Quantum physics provides new knowledge about the brain

Quantum theory and atomic physics

A new major research project between quantum physicists and neurophysiologists will increase our understanding of the brain. 

In the past couple of years, quantum physicists have developed new measuring technologies which, by measuring fields rather than electronically, make it possible to quickly get far more precise and higher resolution images of the brain than before.

In a new project, a team of leading quantum physicists and researchers with an insight into imaging using, for example, MRI scanning, will for the first time test and develop the new technology on biological and neurophysiological material. The aim is to create extremely high-resolution images of the brain and with very high degree of sensitivity.

“The human brain is an incredibly complex system, whose function we still do not fully understand. One of today’s biggest challenges therefore is to achieve a more in-depth understanding of the brain and its underlying principles,” explains Professor Ulrik Lund Andersen, DTU Physics, who is heading the new project.

“Armed with greater knowledge about how the brain works and how the signals in the brain move, it will also be possible to find out how brain-related diseases such as Alzheimer’s can be cured. However, it is still some way off in the future before we have that knowledge,” says Professor Ulrik Lund Andersen.

"The human brain is an incredibly complex system, whose function we still do not fully understand."
Professor Ulrik Lund Andersen, DTU Physics

Highly detailed images
The DTU research group has already developed a number of new measuring techniques using the principles of quantum physics, which provide extremely detailed images of human tissue and mouse brains, which have been used to test the techniques. These techniques now need to be developed and refined, at the same time that the newly developed quantum technology measuring methods are applied for the first time within the biological and neurophysiological areas.

“The coming project will be a kind of proof of concept. We must prove that it is possible to use our techniques to measure muscle and brain activity in living tissue. The practical measurements will also give us the input necessary to be able to further develop our measuring methods, so they become even better,” says Senior Scientist Axel Thielscher, an associate professor at DTU Electrical Engineering and senior researcher at Hvidovre Hospital. He works daily with MRI scans, and is impressed by the imaging results already achieved with the quantum technology.

Researchers at DTU are working with three different methods that provide different results in relation to sensitivity and resolution. The methods will be used to detect activity in muscles, nerves, and in the content of molecules. In the long term, the intention is that the systems will be used to reproduce images of both the entire brain, cerebral circulation, and of the smallest synapses with a resolution at nano-molecular level.
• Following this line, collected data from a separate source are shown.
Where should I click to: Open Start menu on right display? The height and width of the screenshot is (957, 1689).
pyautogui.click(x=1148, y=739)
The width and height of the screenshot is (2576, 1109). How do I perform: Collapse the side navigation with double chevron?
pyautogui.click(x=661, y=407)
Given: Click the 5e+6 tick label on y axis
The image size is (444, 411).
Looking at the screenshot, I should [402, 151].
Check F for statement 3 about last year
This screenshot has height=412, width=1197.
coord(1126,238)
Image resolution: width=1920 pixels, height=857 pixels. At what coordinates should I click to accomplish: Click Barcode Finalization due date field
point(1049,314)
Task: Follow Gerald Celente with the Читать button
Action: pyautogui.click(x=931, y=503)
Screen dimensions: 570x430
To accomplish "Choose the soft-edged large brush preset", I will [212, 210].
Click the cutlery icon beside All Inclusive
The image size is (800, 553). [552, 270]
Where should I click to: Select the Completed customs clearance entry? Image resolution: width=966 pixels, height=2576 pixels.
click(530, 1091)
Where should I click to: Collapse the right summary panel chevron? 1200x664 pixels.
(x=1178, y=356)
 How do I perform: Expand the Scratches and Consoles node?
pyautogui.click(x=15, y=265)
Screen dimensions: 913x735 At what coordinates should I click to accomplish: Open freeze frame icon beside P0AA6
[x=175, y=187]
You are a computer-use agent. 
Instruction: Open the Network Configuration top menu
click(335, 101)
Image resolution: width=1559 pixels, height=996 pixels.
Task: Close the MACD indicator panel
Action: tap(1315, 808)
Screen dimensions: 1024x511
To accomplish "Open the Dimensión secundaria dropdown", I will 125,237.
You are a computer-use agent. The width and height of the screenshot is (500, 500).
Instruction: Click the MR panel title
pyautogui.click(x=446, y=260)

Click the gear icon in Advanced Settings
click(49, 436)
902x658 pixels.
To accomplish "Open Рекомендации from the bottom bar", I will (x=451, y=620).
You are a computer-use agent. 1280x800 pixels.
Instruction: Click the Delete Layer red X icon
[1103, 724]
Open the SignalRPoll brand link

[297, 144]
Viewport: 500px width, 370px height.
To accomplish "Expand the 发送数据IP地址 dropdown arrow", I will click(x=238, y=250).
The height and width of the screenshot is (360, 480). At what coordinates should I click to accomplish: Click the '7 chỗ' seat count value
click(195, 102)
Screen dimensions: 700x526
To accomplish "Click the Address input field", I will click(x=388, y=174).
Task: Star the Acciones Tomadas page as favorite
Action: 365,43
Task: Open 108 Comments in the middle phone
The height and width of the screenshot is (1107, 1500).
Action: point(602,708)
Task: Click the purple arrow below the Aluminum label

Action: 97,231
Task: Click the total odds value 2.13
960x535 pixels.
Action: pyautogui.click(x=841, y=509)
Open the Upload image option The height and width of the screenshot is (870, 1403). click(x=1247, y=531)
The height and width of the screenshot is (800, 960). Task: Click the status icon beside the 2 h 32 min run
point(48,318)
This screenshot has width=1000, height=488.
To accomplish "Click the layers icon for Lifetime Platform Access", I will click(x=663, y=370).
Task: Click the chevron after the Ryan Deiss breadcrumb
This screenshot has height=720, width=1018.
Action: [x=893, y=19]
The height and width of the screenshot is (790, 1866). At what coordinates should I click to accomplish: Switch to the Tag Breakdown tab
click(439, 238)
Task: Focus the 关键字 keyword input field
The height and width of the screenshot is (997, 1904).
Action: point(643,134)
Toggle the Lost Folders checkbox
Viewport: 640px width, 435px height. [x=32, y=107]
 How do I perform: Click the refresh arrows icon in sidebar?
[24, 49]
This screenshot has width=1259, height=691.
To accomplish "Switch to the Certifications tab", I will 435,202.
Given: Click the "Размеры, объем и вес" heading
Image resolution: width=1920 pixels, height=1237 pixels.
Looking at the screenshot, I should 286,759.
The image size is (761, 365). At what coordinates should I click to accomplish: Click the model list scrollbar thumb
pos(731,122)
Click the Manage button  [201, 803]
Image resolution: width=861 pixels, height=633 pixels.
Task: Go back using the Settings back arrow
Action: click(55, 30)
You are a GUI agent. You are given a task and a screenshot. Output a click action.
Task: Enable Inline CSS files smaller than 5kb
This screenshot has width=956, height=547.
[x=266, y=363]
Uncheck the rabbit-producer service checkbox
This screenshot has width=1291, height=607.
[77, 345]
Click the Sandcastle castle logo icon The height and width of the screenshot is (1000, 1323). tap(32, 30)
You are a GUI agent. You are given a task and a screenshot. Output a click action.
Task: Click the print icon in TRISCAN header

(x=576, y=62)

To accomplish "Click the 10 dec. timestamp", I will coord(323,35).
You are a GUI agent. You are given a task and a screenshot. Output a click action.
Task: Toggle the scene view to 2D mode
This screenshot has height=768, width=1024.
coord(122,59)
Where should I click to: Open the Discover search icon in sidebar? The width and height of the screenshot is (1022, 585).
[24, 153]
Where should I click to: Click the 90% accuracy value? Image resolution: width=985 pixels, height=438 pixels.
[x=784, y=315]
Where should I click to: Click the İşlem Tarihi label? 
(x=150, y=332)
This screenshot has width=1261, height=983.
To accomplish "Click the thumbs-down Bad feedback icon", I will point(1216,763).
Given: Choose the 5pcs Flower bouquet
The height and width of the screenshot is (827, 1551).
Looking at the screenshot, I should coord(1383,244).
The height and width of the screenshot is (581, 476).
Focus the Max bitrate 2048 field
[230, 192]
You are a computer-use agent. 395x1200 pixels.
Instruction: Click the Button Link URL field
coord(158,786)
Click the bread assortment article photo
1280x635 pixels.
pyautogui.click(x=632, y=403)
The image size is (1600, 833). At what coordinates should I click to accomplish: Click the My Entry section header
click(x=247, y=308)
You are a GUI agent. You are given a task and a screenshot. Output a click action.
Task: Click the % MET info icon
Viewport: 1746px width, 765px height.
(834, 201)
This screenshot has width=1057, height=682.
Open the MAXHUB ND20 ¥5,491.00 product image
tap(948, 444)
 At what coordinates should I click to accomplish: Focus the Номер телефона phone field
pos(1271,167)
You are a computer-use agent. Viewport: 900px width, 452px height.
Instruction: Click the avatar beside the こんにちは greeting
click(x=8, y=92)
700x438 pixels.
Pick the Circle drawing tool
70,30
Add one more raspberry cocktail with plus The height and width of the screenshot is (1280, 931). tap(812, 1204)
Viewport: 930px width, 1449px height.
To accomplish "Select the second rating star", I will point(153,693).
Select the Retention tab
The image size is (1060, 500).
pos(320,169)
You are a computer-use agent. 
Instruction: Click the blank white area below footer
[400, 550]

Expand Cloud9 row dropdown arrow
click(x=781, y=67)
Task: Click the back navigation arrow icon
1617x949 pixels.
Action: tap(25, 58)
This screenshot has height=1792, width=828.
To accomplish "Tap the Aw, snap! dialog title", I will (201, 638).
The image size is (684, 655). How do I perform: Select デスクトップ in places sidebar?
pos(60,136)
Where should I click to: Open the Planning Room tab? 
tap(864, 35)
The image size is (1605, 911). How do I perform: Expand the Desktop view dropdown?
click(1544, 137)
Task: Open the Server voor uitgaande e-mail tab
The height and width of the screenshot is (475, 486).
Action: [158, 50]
A greater understanding of the brain is not only interesting for the medical field and being able to prevent or cure diseases. Knowledge about how the brain functions can also be used in many other contexts. For example, a disabled person with an artificial limb will benefit from new knowledge that can teach us how the brain, for example, makes an arm perform the desired movements.

Ulrik Lund Andersen’s project is one of three projects which have each received DKK 15 million from the Novo Nordisk Foundation. The grants come from the foundation’s Interdisciplinary Synergy Programme, which provides funding for innovative interdisciplinary research. The background for the programme is that many health-related challenges and issues cannot be resolved through a traditional unidisciplinary approach.

Professor Hartwig Siebner from Hvidovre Hospital and Associate Professor Jean-Francois Marie Perrier from the University of Copenhagen are also participating in the project.